Joe Hughes (born 6 August 1990) is an English professional boxer who was born with Erb's palsy. He held the European light-welterweight title from 2018 to 2019 and challenged twice for the same title, along with two attempts at the British light-welterweight title between 2017 and 2019.

==Early life==
Joe Hughes was born on 6 August 1990 in Bath, Somerset, and grew up in Malmesbury, Wiltshire. He developed Erb's palsy after dislocating his shoulder during birth, a condition which causes paralysis due to damaged nerves. Due to the condition, his right arm failed to develop properly and is three inches shorter than his left. Doctors told his parents that he would never be able to run in a straight line, have a manual job or participate in contact sports.

His introduction to combat sports came through taekwondo around the age of five. His father took him to lessons as an alternative to physiotherapy for his shoulder, with Hughes stating in an interview with BBC Sports, "Since I was born I had to do physiotherapy on it and obviously when you're a child you don't want to do those standard exercises, it's boring for a child." He first got into boxing three years later after his father took him to the Malmesbury Amateur Boxing Club at the age of eight.

==Professional career==

=== Early career ===
Hughes made his professional debut on 16 October 2010, scoring a six-round points decision (PTS) victory over Jason Carr at the Troxy in London.

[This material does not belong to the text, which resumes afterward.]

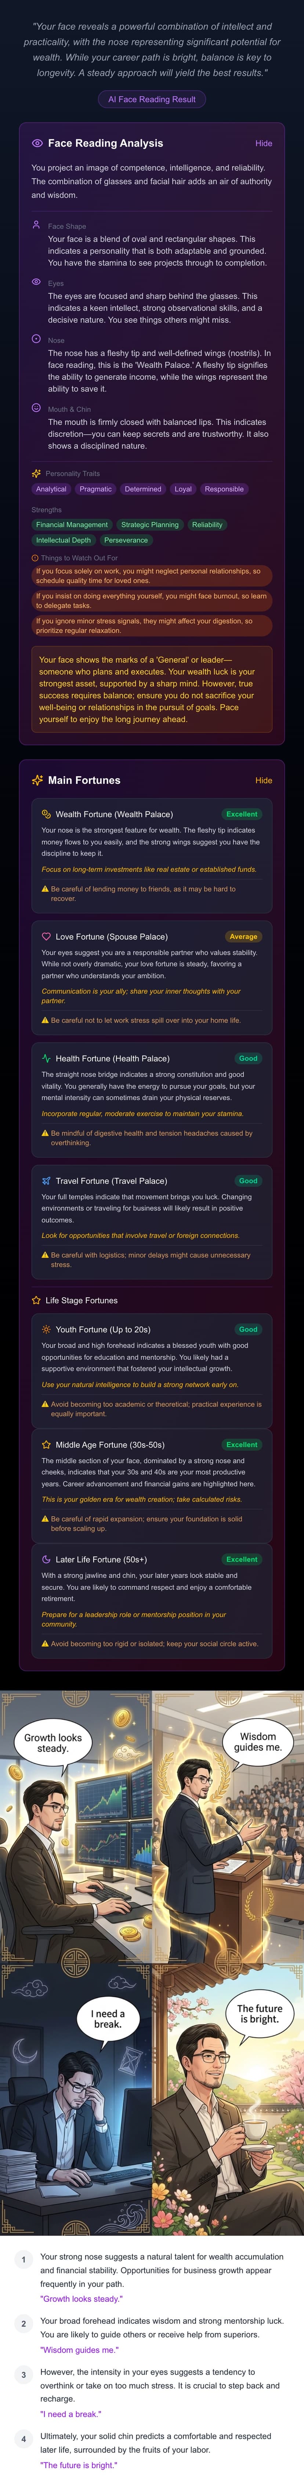Select the Financial Management strength tag
Viewport: 304px width, 2485px height.
click(x=72, y=525)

After three more wins, two by stoppage, he suffered the first defeat of his career against Joe Elfidh in March 2012, losing by PTS over six rounds.

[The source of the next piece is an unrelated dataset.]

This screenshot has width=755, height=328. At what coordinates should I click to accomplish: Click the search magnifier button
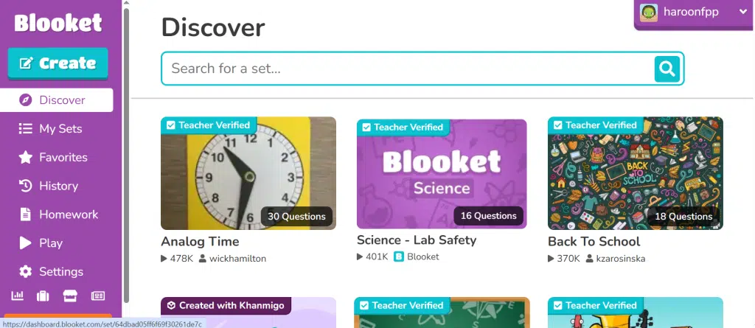click(667, 69)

Following defeat he secured four more wins, one by stoppage, before facing Kristian Dochev for the vacant International Masters light-welterweight title on 5 April 2014, at The Forum in Bath. Hughes captured his first professional title, defeating Dochev via PTS over ten rounds. In his next fight he defeated future Commonwealth light-welterweight champion, Philip Bowes, on 11 October 2014, at The O2 Arena in London, capturing the vacant Southern Arena light-welterweight title with a technical knockout (TKO) in the tenth and final round. In his next bout he fought for a regional IBO title, defeating Jaba Shalutashvili on 18 April 2015, at the Whitchurch Sports Centre in Bristol, capturing the vacant IBO International light-welterweight title via eighth-round TKO.

=== English title ===
Following his win over Shalutashvili, Hughes was scheduled to face Ryan Taylor for the vacant English light-welterweight title. However, after Taylor suffered a stoppage defeat earlier in the month he was handed an automatic suspension, prompting Anthony Hardy to be drafted in as a replacement. The bout took place on 18 July 2015 at the Bath Pavilion in Bath, with Hughes emerging victorious via ten-round split decision (SD) to capture his fourth professional title in as many fights. Two judges scored the bout 98–92 in favour of Hughes while the third scored it 97–95 to Hardy. After a TKO win in a non-title fight against Tomas Bartunek in October, Hughes successfully defended his English title on 5 December, defeating Anthony Upton via ten-round unanimous decision (UD) at the Town Hall in Walsall.

After his win over Upton, Hughes relinquished his English title in favour of a final eliminator for the British light-welterweight title, challenging The Ring magazine's number nine ranked contender and WBO Inter-Continental light-welterweight champion Jack Catterall. The bout took place on 13 May 2016 at the Macron Stadium's Premier Suite in Bolton, with Hughes suffering the second defeat of his career, losing by UD with the judges' scorecards reading 117–112, 117–113, and 115–113.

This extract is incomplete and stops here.